Scary stuff to be sure. As it was clearly intended to be.
But also maybe not completely applicable to the University of Hawaii, whose football team competes in the Mountain West while most of the Rainbow Wahine and Rainbow Warrior teams play in the Big West. Leagues apart, as it were.
Football is UH’s biggest breadwinner, but at considerably less than 85% of the budget, even when you take in direct and indirect funding.
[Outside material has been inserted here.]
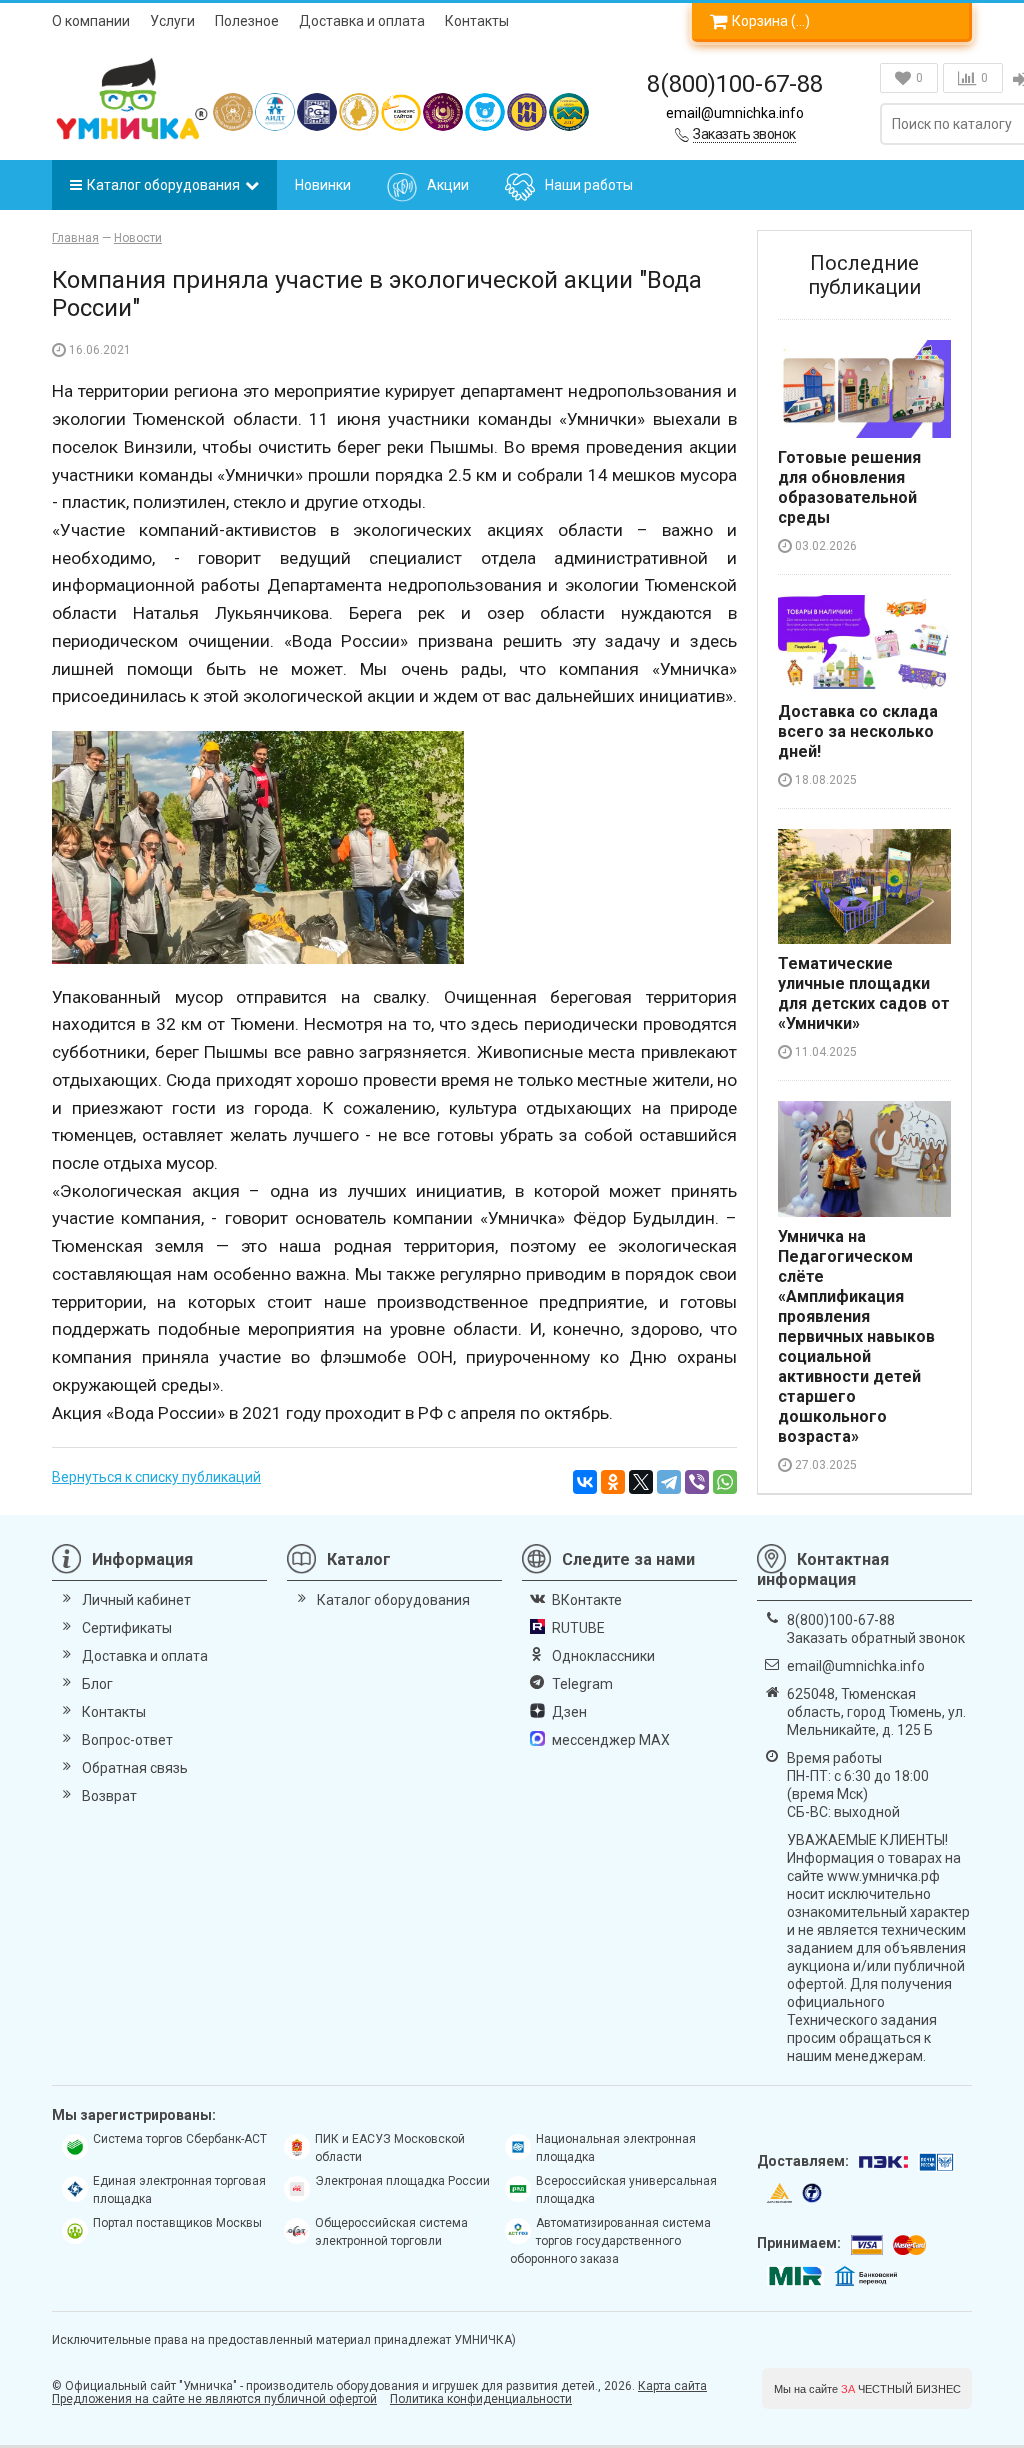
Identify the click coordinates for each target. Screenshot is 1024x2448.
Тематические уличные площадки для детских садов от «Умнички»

The 85% figure seems to better describe the well-to-do Power 5 conference schools with mega-millions from TV contracts and lion’s share of the bowl and playoff money, than the mid-majors such as UH and its MWC peers, who get the table scraps.
Make no mistake about it, though, if a football season scheduled to kick off in 130 days isn’t at least played in some form, however abbreviated, even if it is conference games only sans at least some fans in the stands, there will be hemorrhage of red ink at UH and elsewhere.
And, if there is no football, presumably there would also be no Rainbow Wahine volleyball, the other fall revenue sport, which would be a double whammy at the bank.
But a financial reason to cancel the the remainder of the sports, even if there was a safe and healthy return for players and coaches? Hardly.
Unlike its brethren in the MWC, UH’s men’s volleyball and baseball teams generate revenue. They don’t turn a profit, but they do remarkably better than the vast majority of others across the country.
For example, last year’s Rainbow Warrior men’s volleyball led the nation in accumulated attendance, nearly doubling the second-place school, Brigham Young. Last year UH baseball drew the third highest of schools west of Texas, doubling the top MWC school, Fresno State.
Just three schools in the Big West play football, UH, on the Football Bowl Subdivision level, and Cal Poly and UC Davis as members of the Football Championship Subdivision.
“Obviously, with eight of our 11 institutions not (offering) football, I don’t see the same impact on our membership if football is not played,” Big West commissioner Dennis Farrell said in a text.
For one thing, the Big West is largely a bus league in that, except for the trip to and from Hawaii, they can take buses or vans to their games and matches. And UH underwrites those.
Meanwhile, in the MWC you’re sending teams from Fresno to Wyoming and San Jose State to New Mexico, so the costs pile up. Which is one reason the MWC didn’t want UH in anything but football and the ‘Bows were glad to find a home in the Big West.
These are uncertain and even desperate times around college athletics, as they are on so many fronts. Times that call for safe and sane solutions arrived at through reasoned dialogue.